Staubfarben der Vergänglichkeit
Ein Wiedersehen nach 25 Jahren! Das bedeutet Rückbesinnung für die Weggefährten, Neugier eines jungen Publikums auf ein Werk der Nachkriegszeit und auf seine heutige Gültigkeit. Zum 90. Geburtstag und 25-jährigen Todestag des Malers und Hochschullehrers Peter Voigt hat das Städtische Museum, kuratiert von Andreas Büttner, eine intime Ausstellung aus eigenen Beständen ausgerichtet, aktuell ergänzt durch eine Schenkung von drei Bildern aus Familienbesitz.

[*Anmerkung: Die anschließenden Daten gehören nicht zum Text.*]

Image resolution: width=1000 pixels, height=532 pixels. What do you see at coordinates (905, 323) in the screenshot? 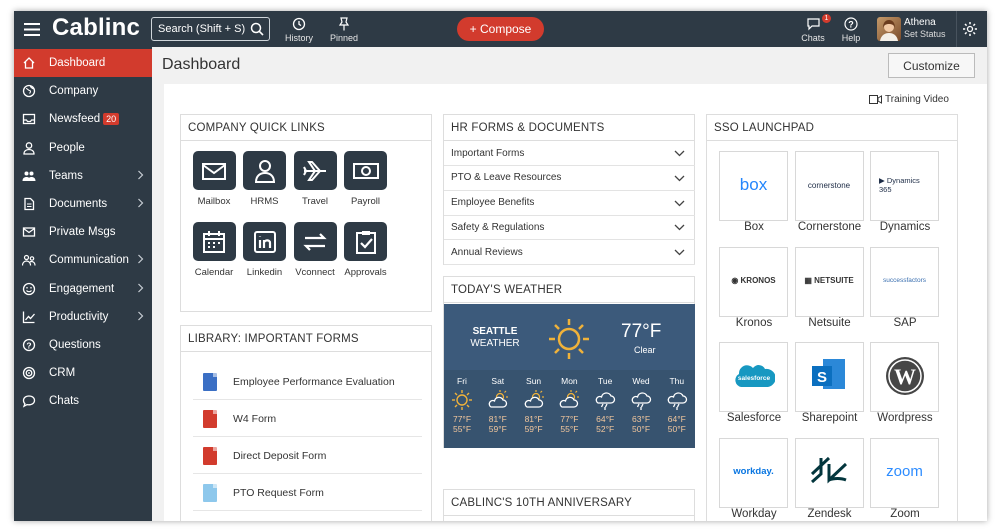
I see `sso-app-label: SAP` at bounding box center [905, 323].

Malerei, Zeichnung und Druckgrafik waren Voigts Techniken, die er zu realitätsbezogenen Inhalten nutzte. Alle Möglichkeiten sind hier exemplarisch zu erleben. Amüsiert blickt er uns aus der Schauvitrine entgegen, mit „doofem Hütchen" auf dem Kopf. Die unkomplizierte Bleistiftzeichnung samt Titel allein verlockt zu mehr.

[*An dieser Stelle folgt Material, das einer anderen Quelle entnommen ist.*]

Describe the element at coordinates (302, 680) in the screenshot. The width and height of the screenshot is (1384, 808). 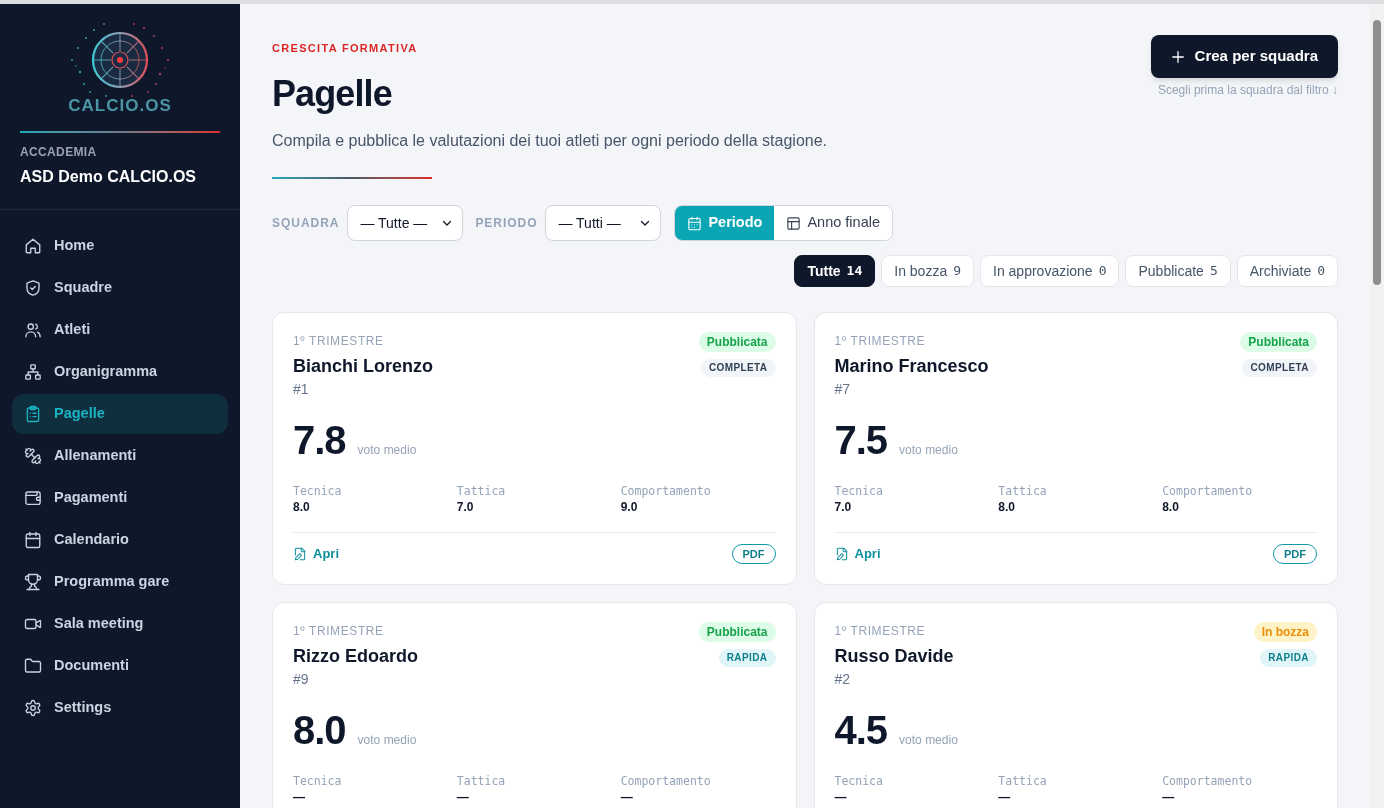
I see `player-number: #9` at that location.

Was sofort ins Auge fällt, ist die Vielseitigkeit des Malers, die vom Porträt über Stadtveduten und Landschaftsmotive bis zu nachdenklichen Themen persönlicher Inhalte reicht. Peter Voigt, der nach Krieg und Gefangenschaft in Hamburg und Berlin studierte, als Infomel und Abstraktion die Szene prägten, gehört zu den konservativen Modernen, die meisterhaft ihr Handwerk beherrschen, um Inhalte zu vermitteln. Anklänge an Beckmann und Kokoschka, der freie Umgang mit gegenständlicher Assoziation entsprechen dem Ausdruck des Jahrhunderts und sind doch individuell geprägt. Die nachvollziehbare Gestaltung einer Bildidee aus der Wahrnehmung durch Form, Farbe und Abstraktion, der lebendige Duktus jeder Darstellung, der sichere schwingende Umgang mit der Linie, das sensible Kolorit, das in Lebensfreude aufblühen kann sind bleibende Qualitätsmerkmale seiner Kunst. Hinzu kommt, dass der gebürtige Braunschweiger seiner Stadt mit historischen Dokumentationen gedient hat. Er malte eine Galerie Braunschweiger Persönlichkeiten einschließlich der Ratsherren, er malte vor Ort Stadtansichten, Straßen und Plätze, zerstört und im Wiederaufbau, die nichts an Frische verloren haben, er schuf Wandbilder – Kunst am Bau –, heute noch aktuell im Heidbergbad. Radierplatten und ein Lithostein einschließlich dazugehöriger Probeabzüge geben Zeugnis von seiner grafischen Perfektion. Als sehr verinnerlichte Malerei sind die Motive persönlicher Lebensprägung zu deuten.
Krieg, Gefangenschaft, Tod des Zwillingsbruders, Sprachlosigkeit und Kommunikationsblockaden finden sich wieder in gesichtslosen Schattengestalten, vergittert, zusammengedrängt in Kisten, im Narrenschiff metaphorisch versammelt. Trocken aufgetragene Erdtöne, Farben im Staub der Vergänglichkeit, Menschenwesen ohne Miteinander, dem Schicksal ausgeliefert. Berührend ist in jedem Werk die Kraft und Unmittelbarkeit der Gestaltung, die Anteilnahme am Leben, sei es in Form der Erinnerung einer Persönlichkeit, sei es im Erlebnis einer Stadt oder einer neu entdeckten Landschaft. Voigts Bildwerke pulsieren, als seien sie eben von der Staffelei gekommen.
Marianne Winter
Braunschweiger Zeitung, 18. Juli 2015, Abdruck in: Peter Voigt, Malerei und Graphik. Städtisches Museum Braunschweig (Hg.), Braunschweig 2015, S. 29.